SUPPLIED INFORMATION ▸
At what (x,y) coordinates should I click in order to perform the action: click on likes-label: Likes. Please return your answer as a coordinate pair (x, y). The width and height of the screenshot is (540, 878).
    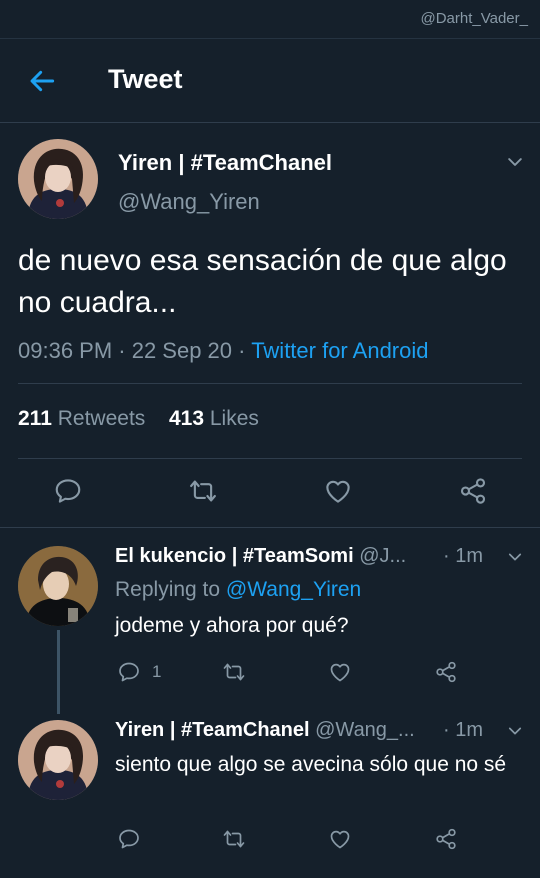
    Looking at the image, I should click on (234, 418).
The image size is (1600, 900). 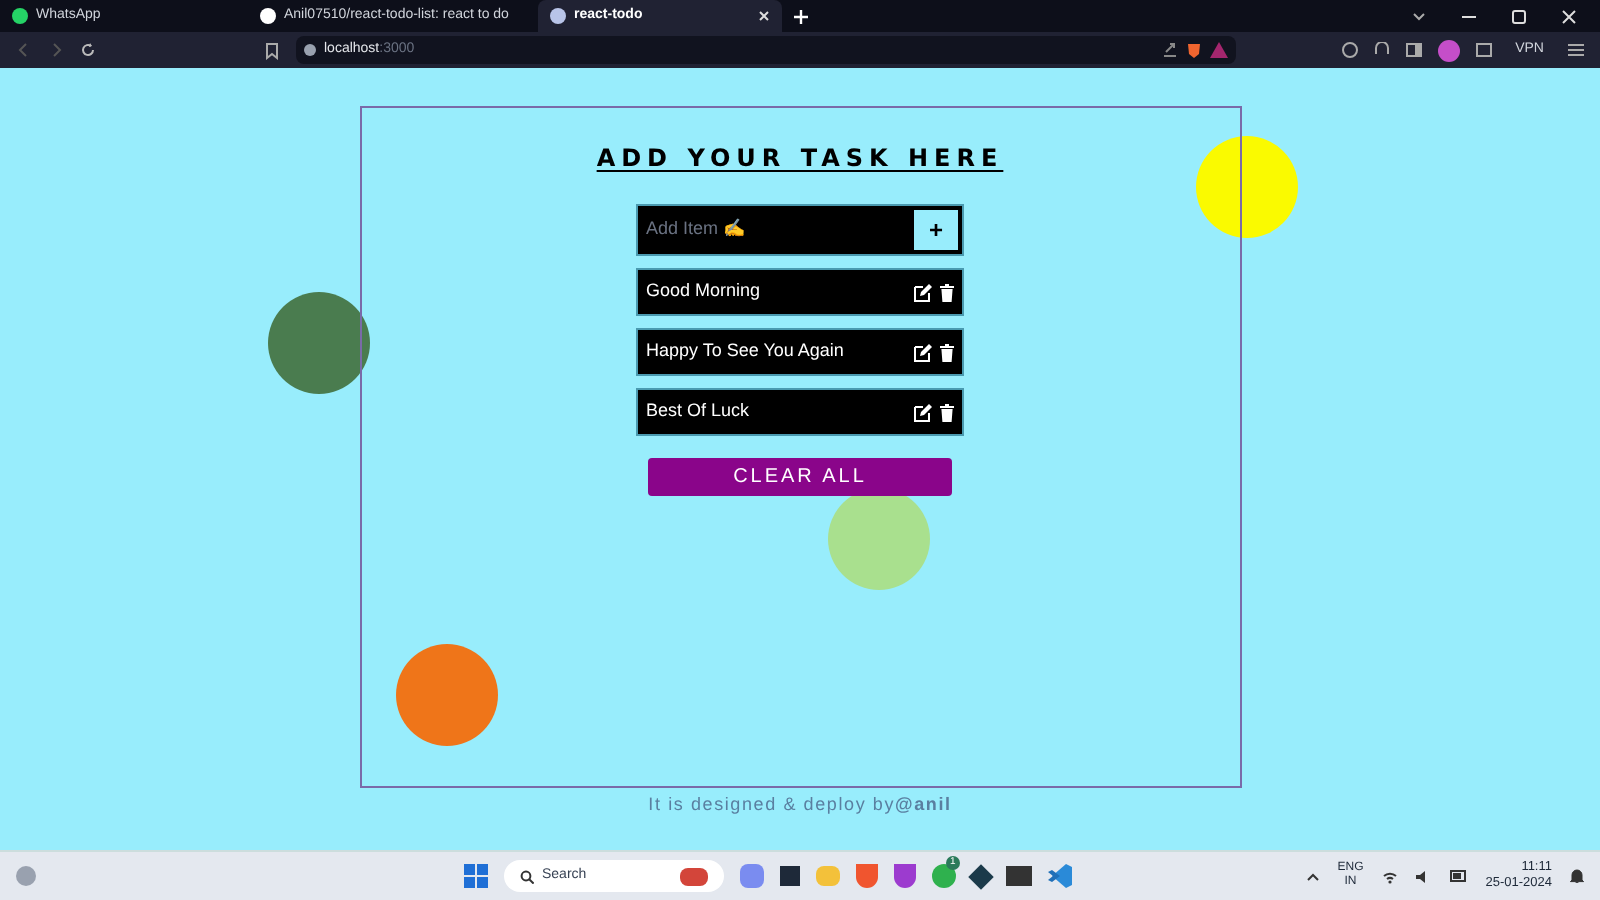 I want to click on menu-icon, so click(x=1576, y=50).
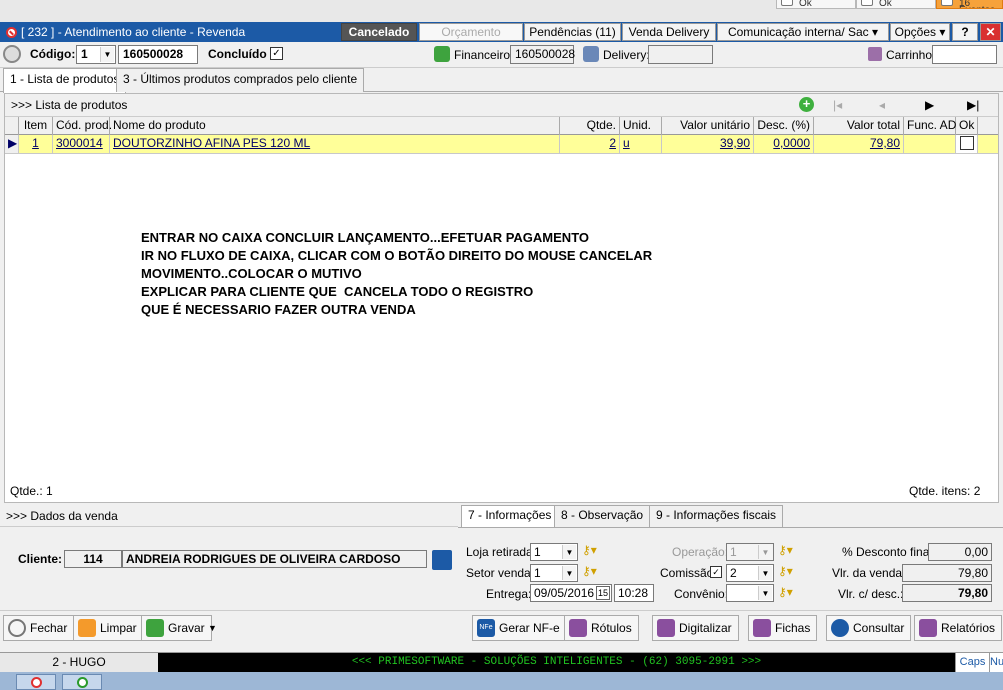 This screenshot has width=1003, height=690. Describe the element at coordinates (442, 560) in the screenshot. I see `cliente-details-icon` at that location.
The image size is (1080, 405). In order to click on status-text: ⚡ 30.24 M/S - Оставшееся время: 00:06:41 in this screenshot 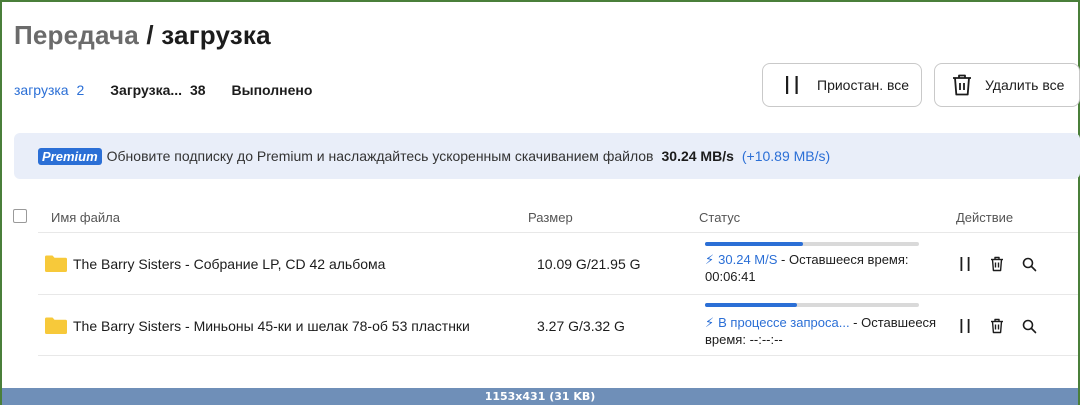, I will do `click(825, 268)`.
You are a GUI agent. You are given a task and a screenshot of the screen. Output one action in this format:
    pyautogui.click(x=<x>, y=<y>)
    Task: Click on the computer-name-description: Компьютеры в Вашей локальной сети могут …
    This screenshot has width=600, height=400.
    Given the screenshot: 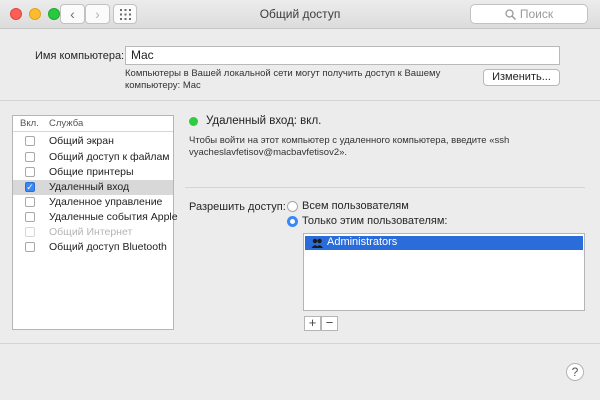 What is the action you would take?
    pyautogui.click(x=283, y=80)
    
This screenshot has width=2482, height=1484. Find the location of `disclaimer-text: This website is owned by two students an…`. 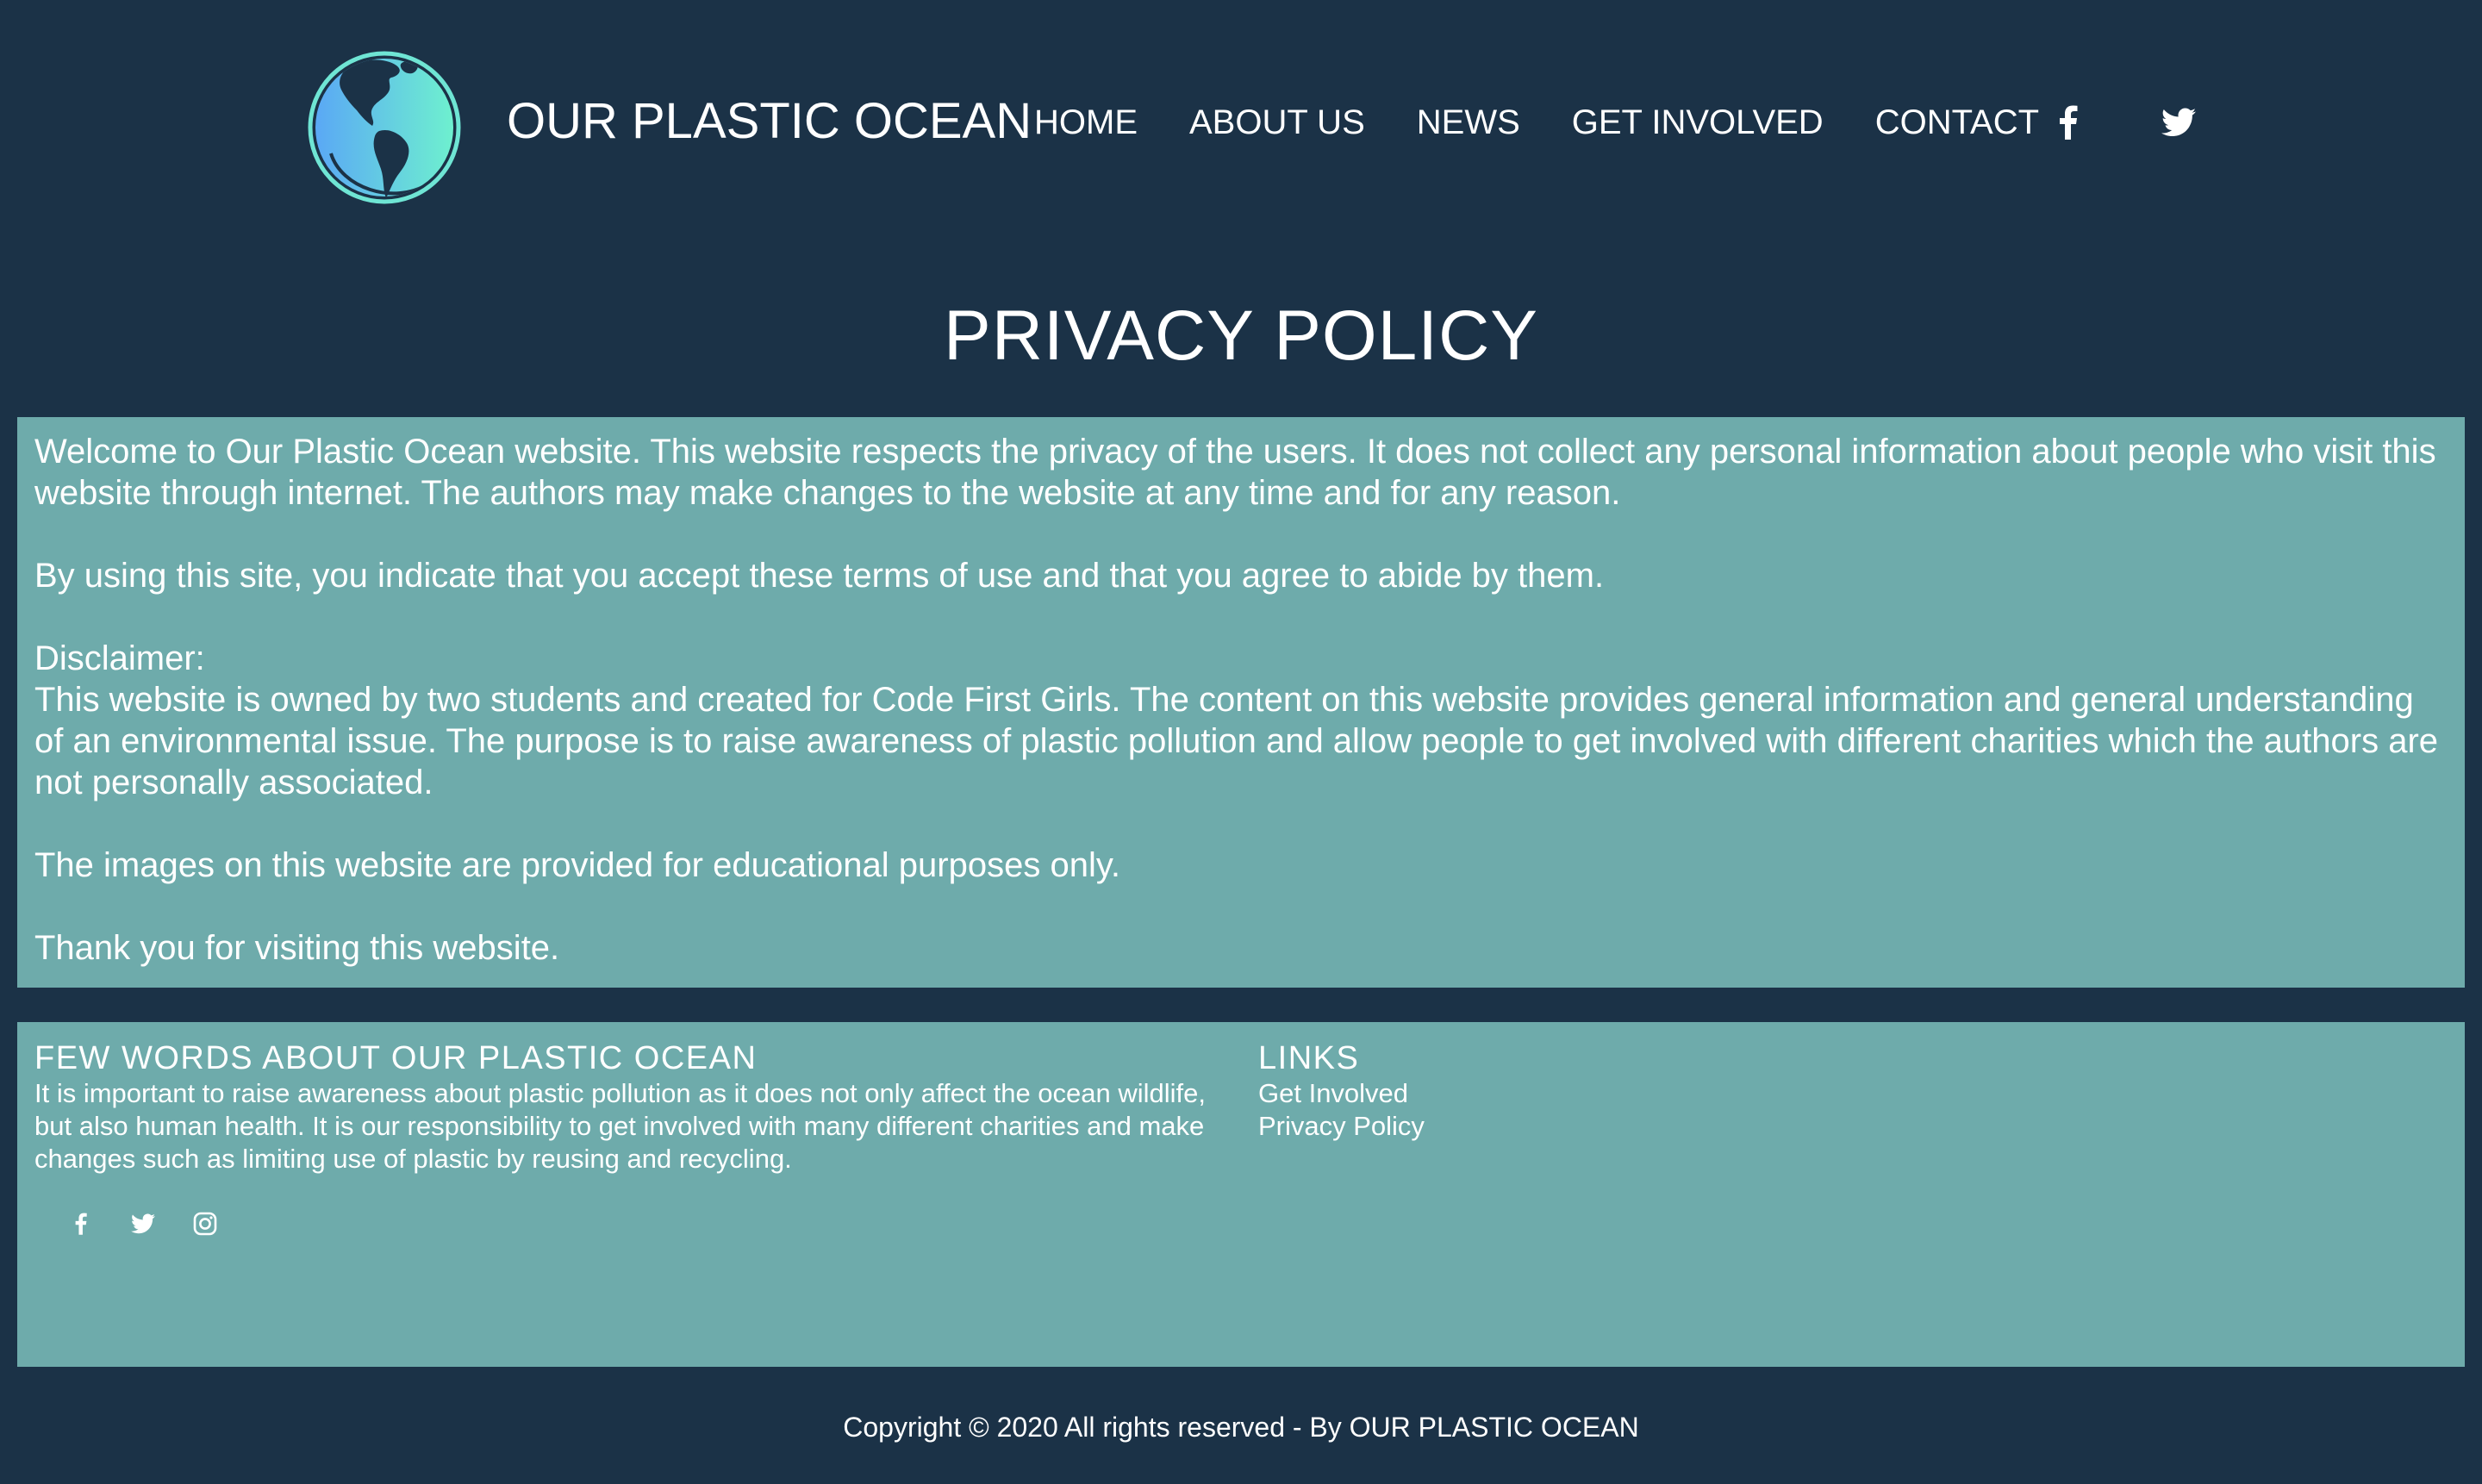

WORK INSTRUCTIONS ▸
Report every line of the items above that contains the word "should", matching its capitalization exactly.

SOLUTION TO THE PROBLEM ▸
At what (x,y) coordinates should I click in order to perform the action: click on likes-label: Likes. Please return your answer as a coordinate pair (x, y). The width and height of the screenshot is (540, 878).
    Looking at the image, I should click on (234, 418).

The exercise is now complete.